Days after the Central Bureau of Investigation (CBI) filed a charge sheet in the gang rape and murder case of a 19-year-old Dalit girl in Uttar Pradesh’s Hathras, the family has said that some of the claims made by the CBI, as reported in The Indian Express, are “untrue” and “impossible.”
The newspaper reported that CBI, in its charge sheet, said that the accused was gang raped and murdered by the four dominant caste men in her village after she ‘rebuffed the main accused, Sandeep.’
The CBI charge sheet, as quoted by The Indian Express, said the woman and Sandeep lived nearby in the village and “he developed acquaintance with the victim two/three years back which gradually turned into a love affair.”
The report added that CBI cited witnesses to claim that the victim and the accused used to meet in “isolated places” and that Sandeep had three phone numbers from which he made several calls to a particular number which belonged to the victim’s family.
As per the report, the victim and Sandeep were in touch from October 2019 to March 2020 after which phone records showed that the short (signal) calls – which used to go from the number that the CBI claimed belong to the victim’s family – had stopped.
Speaking to The Quint, the victim’s brother, also called Sandeep, said, “The claims of my sister and the accused having any relation are completely false.

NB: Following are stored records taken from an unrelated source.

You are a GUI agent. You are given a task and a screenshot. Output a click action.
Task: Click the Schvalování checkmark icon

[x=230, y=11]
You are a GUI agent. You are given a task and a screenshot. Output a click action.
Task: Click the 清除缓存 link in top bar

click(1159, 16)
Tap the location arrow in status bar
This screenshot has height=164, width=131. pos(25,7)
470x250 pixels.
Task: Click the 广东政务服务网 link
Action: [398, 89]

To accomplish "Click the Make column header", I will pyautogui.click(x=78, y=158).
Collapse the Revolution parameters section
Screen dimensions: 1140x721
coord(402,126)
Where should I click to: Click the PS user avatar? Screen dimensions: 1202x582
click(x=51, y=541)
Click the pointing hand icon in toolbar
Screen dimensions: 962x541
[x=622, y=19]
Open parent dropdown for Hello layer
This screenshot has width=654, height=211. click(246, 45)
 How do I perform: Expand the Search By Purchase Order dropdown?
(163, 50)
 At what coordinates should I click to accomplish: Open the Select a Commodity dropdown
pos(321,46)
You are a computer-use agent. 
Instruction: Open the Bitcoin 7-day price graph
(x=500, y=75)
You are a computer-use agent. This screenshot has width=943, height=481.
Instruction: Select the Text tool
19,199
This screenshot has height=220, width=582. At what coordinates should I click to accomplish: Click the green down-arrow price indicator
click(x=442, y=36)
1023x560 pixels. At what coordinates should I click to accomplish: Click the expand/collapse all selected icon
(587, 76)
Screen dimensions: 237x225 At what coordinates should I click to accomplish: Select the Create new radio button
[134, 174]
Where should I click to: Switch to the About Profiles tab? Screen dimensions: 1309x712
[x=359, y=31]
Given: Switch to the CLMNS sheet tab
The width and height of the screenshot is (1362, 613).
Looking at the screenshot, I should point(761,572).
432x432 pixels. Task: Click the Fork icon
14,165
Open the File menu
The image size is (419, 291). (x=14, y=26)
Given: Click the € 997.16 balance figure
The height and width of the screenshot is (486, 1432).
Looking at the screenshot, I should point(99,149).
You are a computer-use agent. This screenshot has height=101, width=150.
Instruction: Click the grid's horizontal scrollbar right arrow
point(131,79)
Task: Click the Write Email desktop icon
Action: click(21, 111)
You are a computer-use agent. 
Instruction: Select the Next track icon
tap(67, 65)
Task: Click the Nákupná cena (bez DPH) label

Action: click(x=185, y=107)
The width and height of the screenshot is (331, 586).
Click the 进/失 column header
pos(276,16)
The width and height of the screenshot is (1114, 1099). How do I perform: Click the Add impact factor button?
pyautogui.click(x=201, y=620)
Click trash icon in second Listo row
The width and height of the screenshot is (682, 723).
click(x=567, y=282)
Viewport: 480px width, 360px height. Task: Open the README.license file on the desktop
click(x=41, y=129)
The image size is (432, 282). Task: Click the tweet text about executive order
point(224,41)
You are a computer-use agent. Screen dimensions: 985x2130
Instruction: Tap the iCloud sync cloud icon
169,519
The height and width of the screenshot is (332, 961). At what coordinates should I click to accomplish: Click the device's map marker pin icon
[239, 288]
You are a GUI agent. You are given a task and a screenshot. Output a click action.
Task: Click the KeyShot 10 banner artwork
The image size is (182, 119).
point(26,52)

The phone number doesn’t belong to my sister, the accused may have tried to contact my sister but there was nothing from her side. It is not possible for the two to have any relation since they belong to different castes.”
The brother added, “That number does not even belong to us. Have they found any recordings of what their conversation entailed? The call detail records (CDR) seem fabricated.”
He added, “The CBI charge sheet definitely gives us hope but we will feel we have got justice only when the accused are accurately punished.”
The woman had succumbed to her injuries on 29 September at Safdarjung hospital in Delhi.
Her hurried cremation, late at night on 30 September, purportedly against the wishes of her family, had created outrage across the country, with many slamming the handling of the case by the Uttar Pradesh police.
Earlier, families of both the victims and the accused had told The Quint that nearly 15-20 years ago, Sandeep’s father and another accused Ravi, who was then 13, had assaulted the victim’s grandfather and had been arrested under SC/ST Act.
The accused Thakur family had gone to the victim Valmiki family’s field to graze their buffalo when Madhu’s grandfather had asked them to take the cattle away since they were destroying the crops.
Being rebuked by a Dalit did not bode well with the dominant Thakurs and the victim’s grandfather was assaulted, leaving the two in jail.
The victim’s cousin brother, Neeraj Kumar, said, “Neither the accused nor their family claimed anything about a love affair till our sister was alive because they knew their claims could have been easily debunked.”
Neeraj further slammed a section of the media who claimed that the Hathras case was “honour killing”.